At the syntax level all messages are expressed using XML's Unicode-based textual representation. Figure 2 shows the protocols discussed within section 2 of this paper applied within a single Web Service massage encoded using the SOAP protocol. The actual data packet is transported using the HTTP protocol serving as the underlying protocol.

soapprot.png

Figure 2

A SOAP message transmitted using the Web Service protocol stack

Other Middleware

While the focus of this paper is on Web Services, it is interesting to look at other middleware architectures, and try to identify similar concepts.

CORBA

CORBA takes a much more monolithic approach than Web Services.
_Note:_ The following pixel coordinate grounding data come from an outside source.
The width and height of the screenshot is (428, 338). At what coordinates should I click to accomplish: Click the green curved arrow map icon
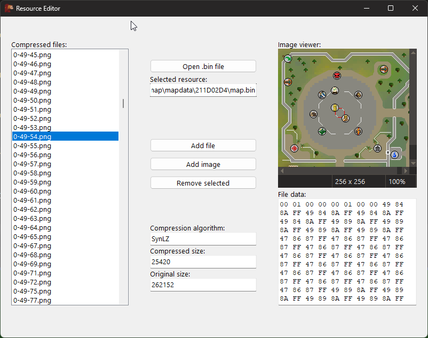point(288,58)
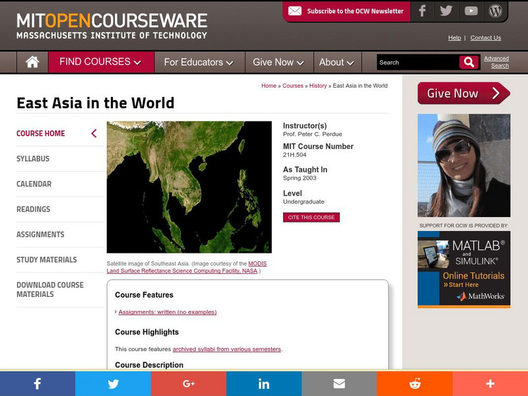The width and height of the screenshot is (528, 396).
Task: Share via Reddit in bottom share bar
Action: (414, 383)
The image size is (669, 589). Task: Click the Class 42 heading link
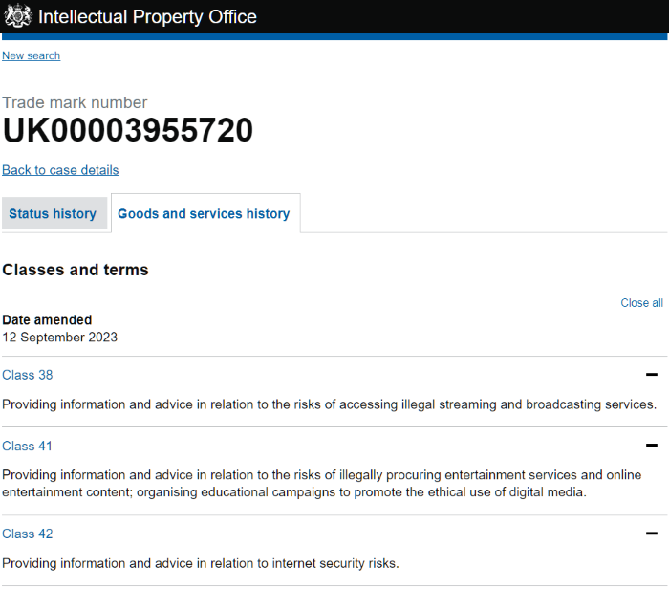(27, 534)
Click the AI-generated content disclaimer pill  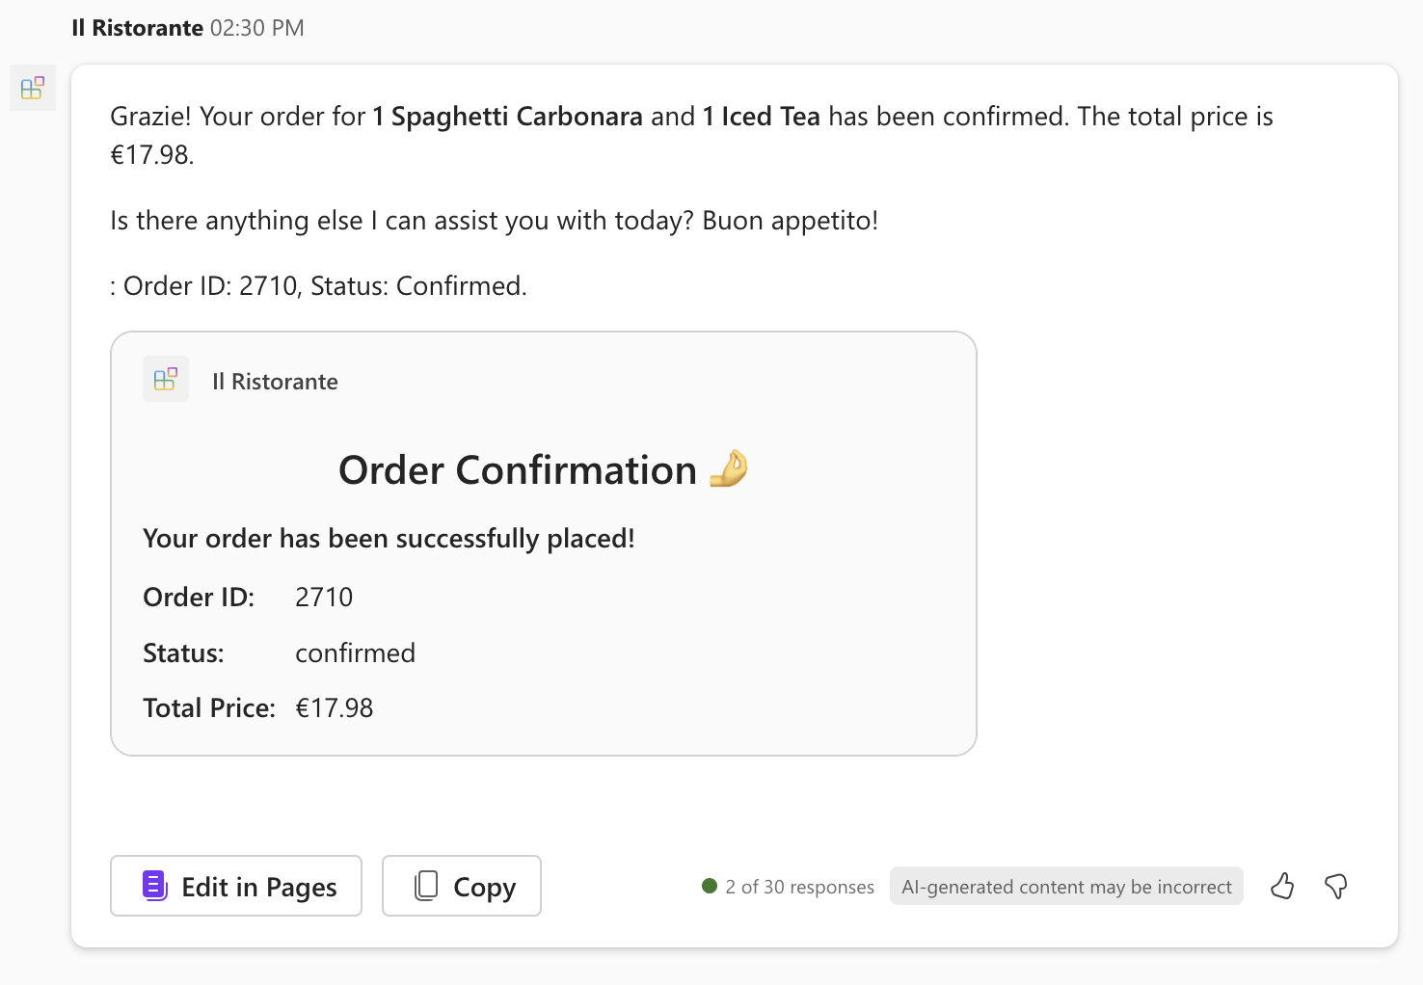(1065, 886)
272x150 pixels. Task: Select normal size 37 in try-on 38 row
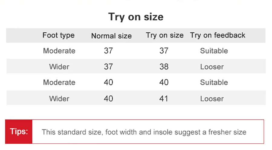108,67

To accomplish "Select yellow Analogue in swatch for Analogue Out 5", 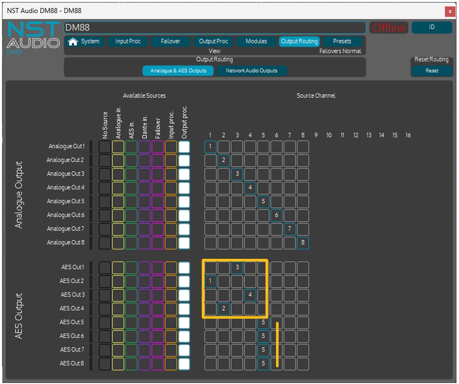I will point(118,202).
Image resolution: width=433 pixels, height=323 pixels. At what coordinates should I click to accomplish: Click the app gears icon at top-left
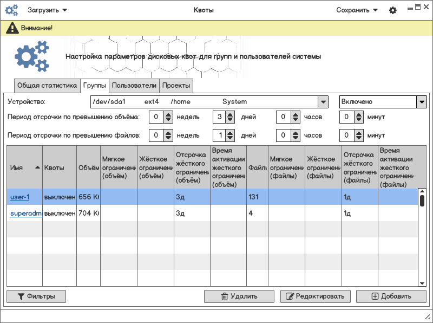pos(11,10)
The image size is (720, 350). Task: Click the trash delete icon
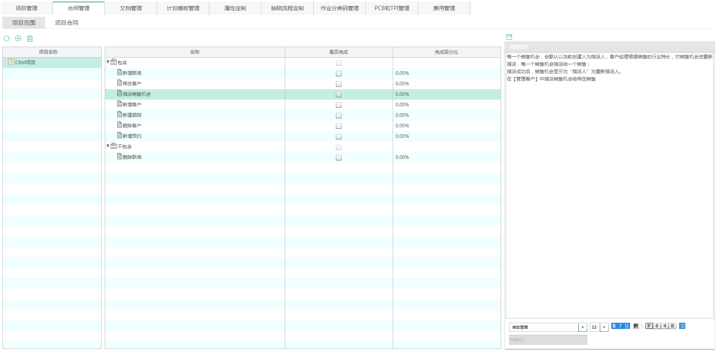click(x=30, y=39)
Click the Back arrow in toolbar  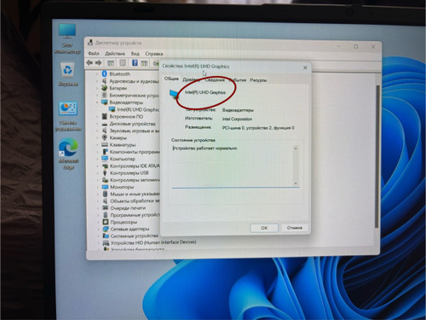pos(89,62)
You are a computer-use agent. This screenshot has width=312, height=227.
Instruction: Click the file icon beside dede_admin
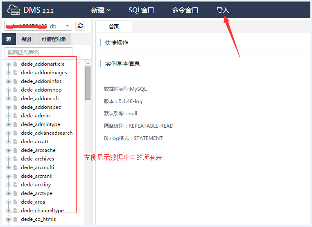(16, 116)
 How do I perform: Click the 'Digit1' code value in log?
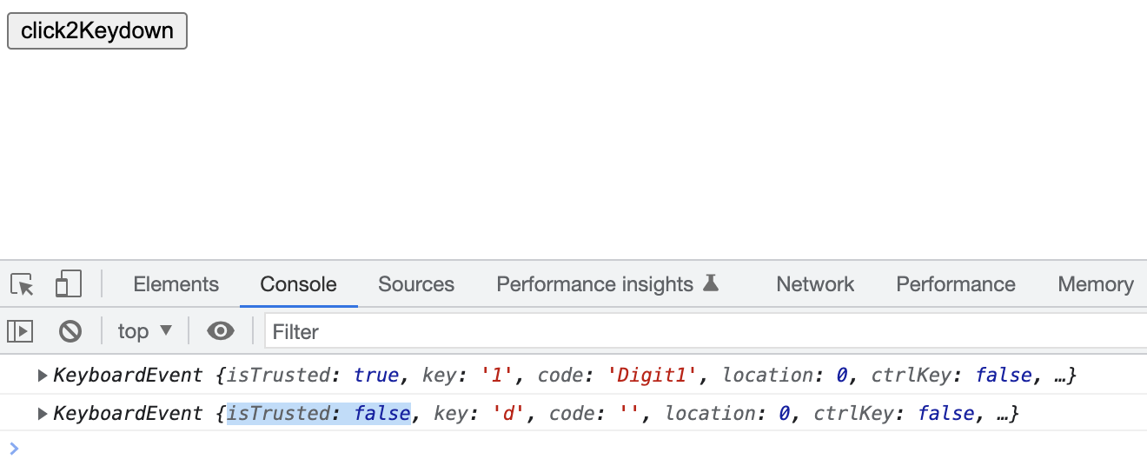(x=652, y=376)
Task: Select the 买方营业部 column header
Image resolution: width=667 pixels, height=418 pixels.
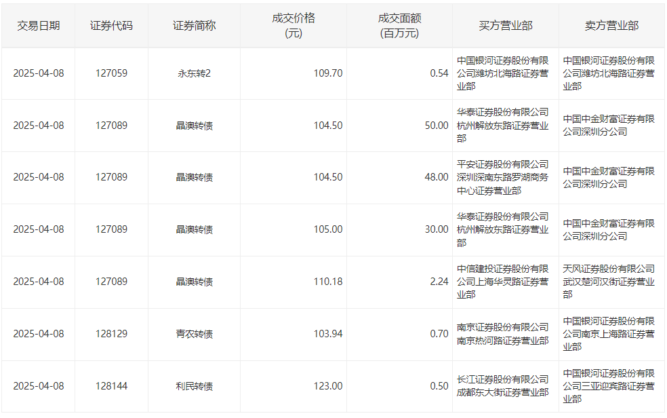Action: pos(506,26)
The only truly open interfaces in CORBA are the interface to the application itself, and the wire format. The wire format depends on the transport protocol, for the most popular IIOP transport the wire format is the Common Data Representation (CDR). Apart from the CDR data being exchanged, CORBA implementations are pretty much black boxes for the application programmer, making it virtually impossible to assemble a CORBA platform from various components in a modular way.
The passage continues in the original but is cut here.